Regex examples - Page 5

DiapDealer · 04-17-2012, 10:11 AM

Quote:

Originally Posted by mncowboy

Is there a single regex that can do this in Sigil?
Thanks in advance.

Find:

Code:

<a href="#_edn(\d+)" name="_ednref(\d+)" title=""><span class="MsoEndnoteReference"><span class="MsoEndnoteReference"><b><span style="font-size:8.0pt;font-family:&quot;Times New Roman&quot;,&quot;serif&quot;;color:black">\[(\d+)\]</span></b></span></span></a>

Replace:

Code:

<a href="#_edn\1" id="_ednref\2" title=""><sup>[\3]</sup></a>

Or if you know, absolutely, that the numbers will always be the same across each instance:
Find:

Code:

<a href="#_edn(\d+)" name="_ednref\d+" title=""><span class="MsoEndnoteReference"><span class="MsoEndnoteReference"><b><span style="font-size:8.0pt;font-family:&quot;Times New Roman&quot;,&quot;serif&quot;;color:black">\[\d+\]</span></b></span></span></a>

Replace:

Code:

<a href="#_edn\1" id="_ednref\1" title=""><sup>[\1]</sup></a>

NOTE: I replaced the "name" attribute with "id" because "name" is old and tired.

EDIT: The above stuff is all based on the assumption that the <b>, <span>, and font-family/size stuff is identical in all of the original endnote code instances. You'd need to make judicious use of (.*?) if not.
(and I had a mistake in the first edition of this post that I corrected)

mncowboy · 04-17-2012, 10:43 AM

Thank you sir!!
Changing name= to id= is one of the first S&R I do on a document.

You would think that Word would have changed over by now.

GRiker · 04-20-2012, 08:09 AM

With the old regex engine, I could use '\x20' to specify a space in the replacement pattern, but that no longer works in the current version.

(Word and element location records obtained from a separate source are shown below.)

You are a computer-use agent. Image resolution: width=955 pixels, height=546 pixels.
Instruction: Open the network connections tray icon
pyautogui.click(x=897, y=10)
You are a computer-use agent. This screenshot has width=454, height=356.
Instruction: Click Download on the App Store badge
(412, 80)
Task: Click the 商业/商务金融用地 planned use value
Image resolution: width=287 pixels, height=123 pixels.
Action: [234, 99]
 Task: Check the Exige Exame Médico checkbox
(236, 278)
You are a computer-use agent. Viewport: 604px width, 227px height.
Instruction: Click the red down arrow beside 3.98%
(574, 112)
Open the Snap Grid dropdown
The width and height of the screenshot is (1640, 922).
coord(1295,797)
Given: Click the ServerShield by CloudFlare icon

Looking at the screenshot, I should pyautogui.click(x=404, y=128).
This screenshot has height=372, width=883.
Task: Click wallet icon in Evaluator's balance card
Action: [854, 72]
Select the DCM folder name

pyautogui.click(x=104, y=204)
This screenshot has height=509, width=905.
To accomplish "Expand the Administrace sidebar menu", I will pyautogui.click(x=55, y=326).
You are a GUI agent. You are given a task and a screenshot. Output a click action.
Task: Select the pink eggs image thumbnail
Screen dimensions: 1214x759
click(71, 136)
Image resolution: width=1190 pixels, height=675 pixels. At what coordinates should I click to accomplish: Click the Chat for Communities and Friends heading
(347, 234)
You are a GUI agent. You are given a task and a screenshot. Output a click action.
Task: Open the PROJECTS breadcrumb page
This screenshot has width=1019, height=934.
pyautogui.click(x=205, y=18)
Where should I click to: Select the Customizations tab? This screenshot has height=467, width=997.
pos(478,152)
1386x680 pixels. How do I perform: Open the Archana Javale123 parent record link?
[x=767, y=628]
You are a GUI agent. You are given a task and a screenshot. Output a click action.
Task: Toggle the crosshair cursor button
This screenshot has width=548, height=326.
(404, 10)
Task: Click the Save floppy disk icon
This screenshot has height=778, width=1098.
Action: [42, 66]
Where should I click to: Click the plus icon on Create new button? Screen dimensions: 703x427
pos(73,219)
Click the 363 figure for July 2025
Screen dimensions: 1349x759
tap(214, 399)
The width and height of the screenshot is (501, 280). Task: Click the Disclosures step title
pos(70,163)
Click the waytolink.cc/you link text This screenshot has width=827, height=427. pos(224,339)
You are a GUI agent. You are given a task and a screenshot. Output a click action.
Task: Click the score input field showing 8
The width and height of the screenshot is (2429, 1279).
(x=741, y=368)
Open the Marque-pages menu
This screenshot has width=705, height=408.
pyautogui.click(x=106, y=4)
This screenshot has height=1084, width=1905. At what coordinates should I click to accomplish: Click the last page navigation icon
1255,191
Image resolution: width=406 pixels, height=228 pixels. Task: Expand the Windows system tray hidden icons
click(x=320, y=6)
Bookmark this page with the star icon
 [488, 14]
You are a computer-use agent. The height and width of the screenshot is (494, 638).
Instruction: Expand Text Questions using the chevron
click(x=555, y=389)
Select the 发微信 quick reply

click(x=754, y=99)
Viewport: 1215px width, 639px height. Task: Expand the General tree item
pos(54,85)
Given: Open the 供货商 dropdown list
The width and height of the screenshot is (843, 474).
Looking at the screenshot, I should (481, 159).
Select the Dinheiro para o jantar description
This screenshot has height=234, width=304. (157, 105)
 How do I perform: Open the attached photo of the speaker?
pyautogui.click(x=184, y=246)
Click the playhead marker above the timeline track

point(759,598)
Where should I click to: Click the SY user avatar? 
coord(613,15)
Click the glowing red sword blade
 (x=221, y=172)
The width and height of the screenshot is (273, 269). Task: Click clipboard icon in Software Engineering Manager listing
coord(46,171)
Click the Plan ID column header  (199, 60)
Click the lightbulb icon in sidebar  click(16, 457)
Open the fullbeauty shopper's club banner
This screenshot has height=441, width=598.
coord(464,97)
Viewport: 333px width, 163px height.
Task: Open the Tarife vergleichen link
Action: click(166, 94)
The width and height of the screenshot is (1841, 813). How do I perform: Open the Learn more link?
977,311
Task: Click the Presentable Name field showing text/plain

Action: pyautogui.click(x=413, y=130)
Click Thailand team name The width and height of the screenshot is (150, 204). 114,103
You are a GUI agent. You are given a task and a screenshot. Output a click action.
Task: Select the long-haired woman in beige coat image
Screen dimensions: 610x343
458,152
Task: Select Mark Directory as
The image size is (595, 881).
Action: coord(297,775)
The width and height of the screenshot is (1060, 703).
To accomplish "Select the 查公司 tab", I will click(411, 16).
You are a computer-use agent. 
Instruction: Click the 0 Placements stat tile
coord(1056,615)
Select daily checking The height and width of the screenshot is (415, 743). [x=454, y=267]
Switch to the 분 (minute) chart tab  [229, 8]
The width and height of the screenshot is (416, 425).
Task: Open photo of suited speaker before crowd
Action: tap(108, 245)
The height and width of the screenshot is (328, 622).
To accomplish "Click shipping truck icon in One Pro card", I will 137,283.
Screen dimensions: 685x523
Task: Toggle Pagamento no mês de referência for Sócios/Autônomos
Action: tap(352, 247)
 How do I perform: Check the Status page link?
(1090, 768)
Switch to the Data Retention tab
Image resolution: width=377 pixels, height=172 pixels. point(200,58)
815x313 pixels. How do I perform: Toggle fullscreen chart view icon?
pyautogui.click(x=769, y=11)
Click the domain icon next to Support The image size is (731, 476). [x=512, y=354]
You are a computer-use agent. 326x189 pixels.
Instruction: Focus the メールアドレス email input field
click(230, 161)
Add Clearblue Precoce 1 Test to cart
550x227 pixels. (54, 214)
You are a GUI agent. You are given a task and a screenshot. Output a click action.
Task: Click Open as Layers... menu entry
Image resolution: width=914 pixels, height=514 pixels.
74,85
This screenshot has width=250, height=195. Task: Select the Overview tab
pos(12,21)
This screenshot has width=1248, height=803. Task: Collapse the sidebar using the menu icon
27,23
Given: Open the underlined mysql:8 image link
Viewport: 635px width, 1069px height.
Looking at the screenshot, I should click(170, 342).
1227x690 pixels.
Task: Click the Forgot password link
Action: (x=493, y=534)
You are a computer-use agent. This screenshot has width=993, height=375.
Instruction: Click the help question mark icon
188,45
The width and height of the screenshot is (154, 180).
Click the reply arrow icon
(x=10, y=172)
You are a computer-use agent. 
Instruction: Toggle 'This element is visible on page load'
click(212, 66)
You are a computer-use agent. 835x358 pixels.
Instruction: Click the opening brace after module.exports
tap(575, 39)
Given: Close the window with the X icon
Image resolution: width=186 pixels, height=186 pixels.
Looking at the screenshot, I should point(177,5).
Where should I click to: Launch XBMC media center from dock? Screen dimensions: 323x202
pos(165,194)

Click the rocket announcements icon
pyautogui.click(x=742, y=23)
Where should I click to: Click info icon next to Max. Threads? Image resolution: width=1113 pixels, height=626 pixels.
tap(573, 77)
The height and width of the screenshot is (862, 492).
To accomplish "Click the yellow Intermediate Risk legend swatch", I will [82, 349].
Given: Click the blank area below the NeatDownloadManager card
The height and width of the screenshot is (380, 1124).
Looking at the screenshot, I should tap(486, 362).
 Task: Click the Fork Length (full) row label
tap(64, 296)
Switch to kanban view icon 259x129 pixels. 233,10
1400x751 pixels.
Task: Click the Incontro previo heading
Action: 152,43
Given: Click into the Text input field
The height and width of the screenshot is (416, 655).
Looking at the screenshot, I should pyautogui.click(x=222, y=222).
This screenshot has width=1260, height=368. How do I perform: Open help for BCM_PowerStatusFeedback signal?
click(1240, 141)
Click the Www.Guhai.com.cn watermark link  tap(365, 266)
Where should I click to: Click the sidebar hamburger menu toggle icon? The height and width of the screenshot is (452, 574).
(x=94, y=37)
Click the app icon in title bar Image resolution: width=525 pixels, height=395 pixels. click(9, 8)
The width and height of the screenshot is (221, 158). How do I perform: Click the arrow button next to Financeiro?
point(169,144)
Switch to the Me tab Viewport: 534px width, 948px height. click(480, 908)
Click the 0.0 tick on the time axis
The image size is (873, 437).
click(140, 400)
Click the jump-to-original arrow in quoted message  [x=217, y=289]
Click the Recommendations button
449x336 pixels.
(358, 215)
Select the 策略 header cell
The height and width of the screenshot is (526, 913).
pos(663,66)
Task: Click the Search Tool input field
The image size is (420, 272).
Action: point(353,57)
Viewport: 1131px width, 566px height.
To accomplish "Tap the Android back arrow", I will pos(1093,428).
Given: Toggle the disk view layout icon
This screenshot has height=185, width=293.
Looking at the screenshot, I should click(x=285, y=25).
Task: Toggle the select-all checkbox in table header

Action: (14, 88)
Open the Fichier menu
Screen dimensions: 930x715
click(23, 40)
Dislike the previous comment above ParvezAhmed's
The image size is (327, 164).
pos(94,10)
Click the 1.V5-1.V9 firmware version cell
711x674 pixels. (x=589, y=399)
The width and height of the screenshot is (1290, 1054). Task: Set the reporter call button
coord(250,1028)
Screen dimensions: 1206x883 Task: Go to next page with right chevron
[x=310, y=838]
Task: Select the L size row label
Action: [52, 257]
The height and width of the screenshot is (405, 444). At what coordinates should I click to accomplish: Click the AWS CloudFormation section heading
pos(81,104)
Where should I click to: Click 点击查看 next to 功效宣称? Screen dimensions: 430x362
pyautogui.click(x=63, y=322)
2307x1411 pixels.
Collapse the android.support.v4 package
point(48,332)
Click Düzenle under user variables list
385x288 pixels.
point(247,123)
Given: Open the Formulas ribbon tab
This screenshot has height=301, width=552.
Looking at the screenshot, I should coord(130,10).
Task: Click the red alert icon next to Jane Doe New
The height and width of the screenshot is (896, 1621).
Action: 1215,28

Other than using a literal space, how do I specify a space character in the replace field? (I don't want to use a literal space, because I often save my s/r patterns in a development notes file, and they're hard to see in plain text.)

Perkin · 04-20-2012, 12:37 PM

You could use

Code:

& #32;

(remove the space)

Edit: I think you might only be able use that if the replace is part of text - not inside a tag.

GRiker · 04-20-2012, 12:53 PM

Quote:

Originally Posted by Perkin

You could use

Code:

& #32;

(remove the space)

Edit: I think you might only be able use that if the replace is part of text - not inside a tag.

That would work, but I was looking for something that would insert an actual ASCII space in the text, rather than an entity (for readability).

After lots of experimenting, I discovered that I could use

Code:

\U \E

as the replacement term but that seems indirect and inelegant. But it works.

G

roger64 · 05-11-2012, 11:40 AM

Hi

It's just a small question. To select letters intended to become dropcaps, I use this part of a Regex:
([A-Z])

However, I realize this does not select accented capitals that do exist in French (like É, À, Ô and so on). Of course, I can just suppress their accents. But if I wish to make a drop-cap out of an accented capital, what would be the code?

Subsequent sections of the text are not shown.